Australian rules footballer and coach (1928–2020)

William Stephen (1 April 1928 – 23 August 2020) was an Australian rules footballer with Fitzroy Football Club. He also coached Fitzroy and Essendon. Stephen is second all time for most VFL/AFL games coached without a grand final appearance, with Port Adelaide Football Club's coach Ken Hinkley surpassing him in 2024.

== Playing career ==
===Fitzroy Football Club===
Recruited from Thornbury CYMS and making his debut with the Fitzroy Football Club in the VFL in 1947, Stephen was one of the best defenders in the league. He won the Fitzroy Football Club best and fairest in 1950 and 1954 and played for Victoria 14 times. He went on to play 162 games and kicked 4 goals for the club, playing prominently from the back pocket position.

== Coaching career ==

===Fitzroy Football Club===
Bill Stephen coached Fitzroy as senior coach on three separate occasions from 1955 to 1957, 1965 to 1970 and 1979 to 1980. His overall VFL coaching record stands at 258 matches, 84 wins, 172 losses and 2 draws. He was sacked from Fitzroy in 1970 as he was recovering in hospital from pneumonia, and resigned from his final VFL coaching appointment at the end of the 1980 season, after coaching the Lions into the finals in 1979 for the first time since 1960. Stephen was replaced by Robert Walls as Fitzroy Football Club senior coach at the end of the 1980 season.
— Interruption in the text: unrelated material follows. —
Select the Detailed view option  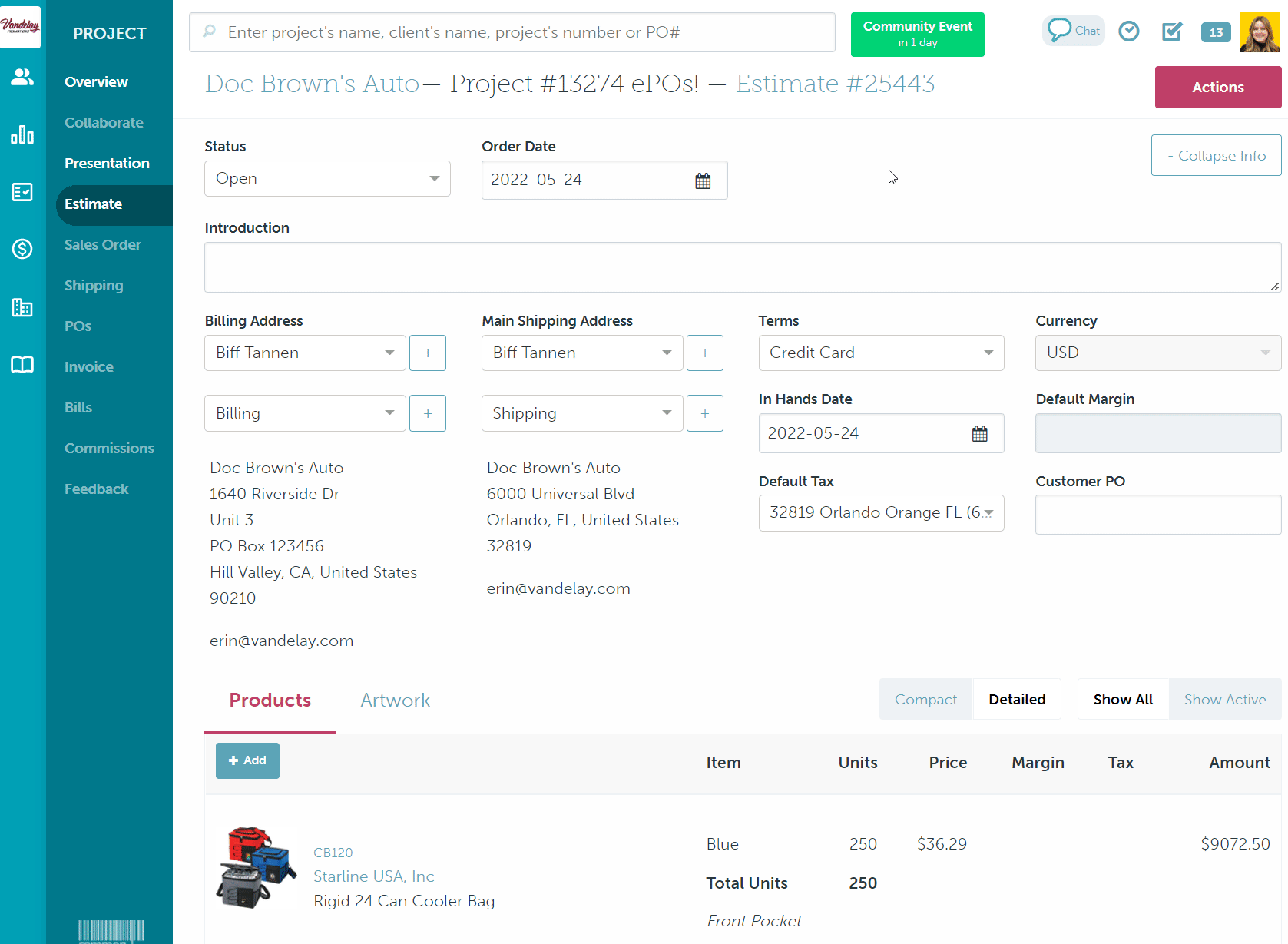pyautogui.click(x=1017, y=700)
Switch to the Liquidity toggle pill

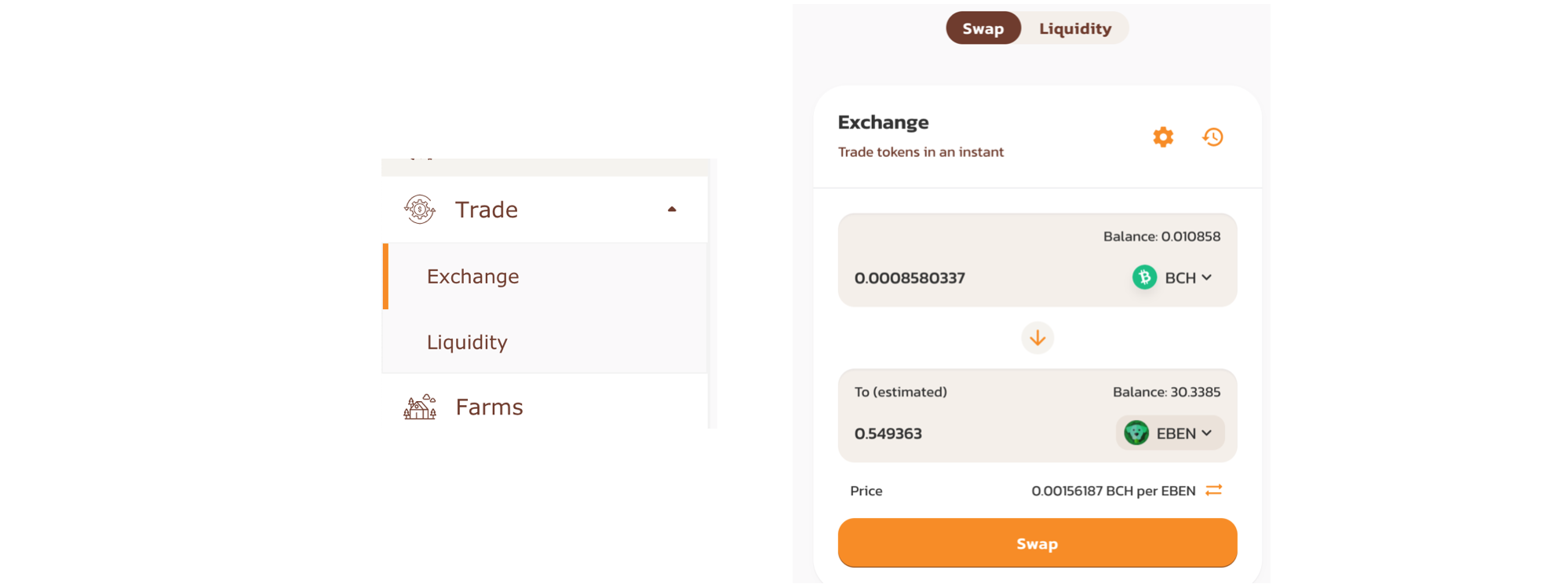1075,28
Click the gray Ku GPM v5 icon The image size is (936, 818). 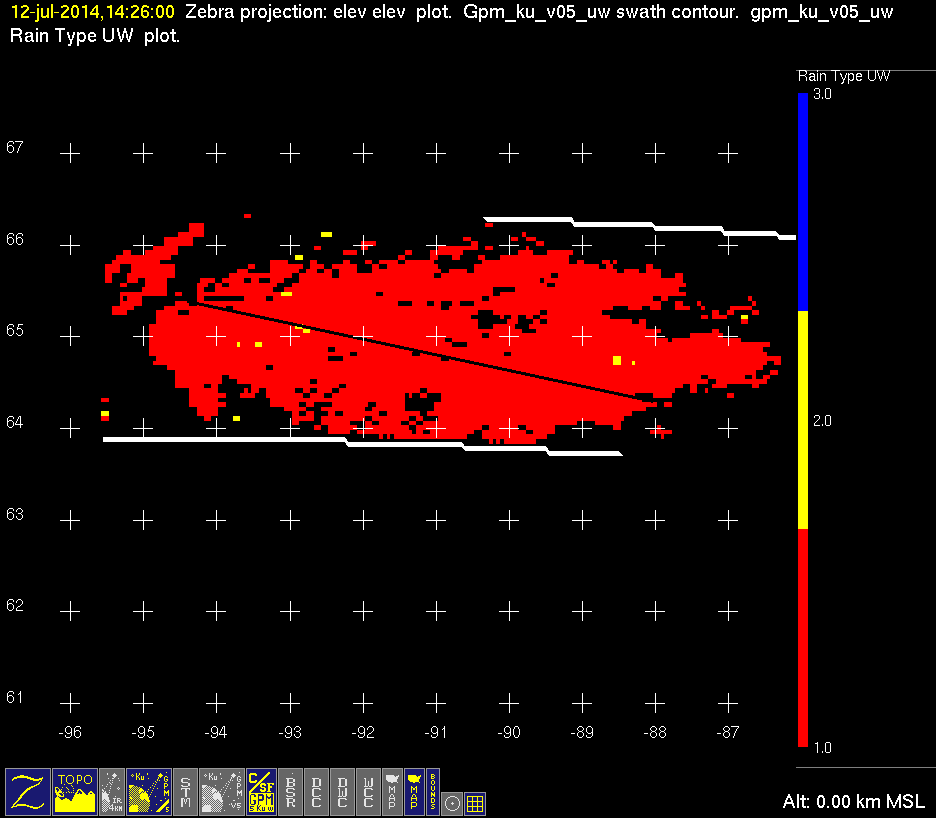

===Yarrawonga Football Club===
Stephen was captain / coach of Yarrawonga in the Ovens & Murray Football League from 1958 to 1963, then was their non playing coach in 1964. Stephen led Yarrawonga to their first O&MFL premiership against Bob Rose's Wangaratta Rovers in 1959.

Stephen was also the non playing coach of the Ovens & Murray Football League inter-league side in 1964.

===Essendon Football Club===
Stephen also coached Essendon as senior coach from 1976 to 1977, with a 16 win, 27 losses and 1 draw record. Stephen was sacked as Essendon Football Club senior coach at the end of the 1977 season. Stephen was then replaced by Barry Davis as Essendon Football Club senior coach.

===Other coaching roles===
He was also an assistant coach for South Melbourne and North Melbourne in between his stints at Fitzroy, Essendon, and St Kilda.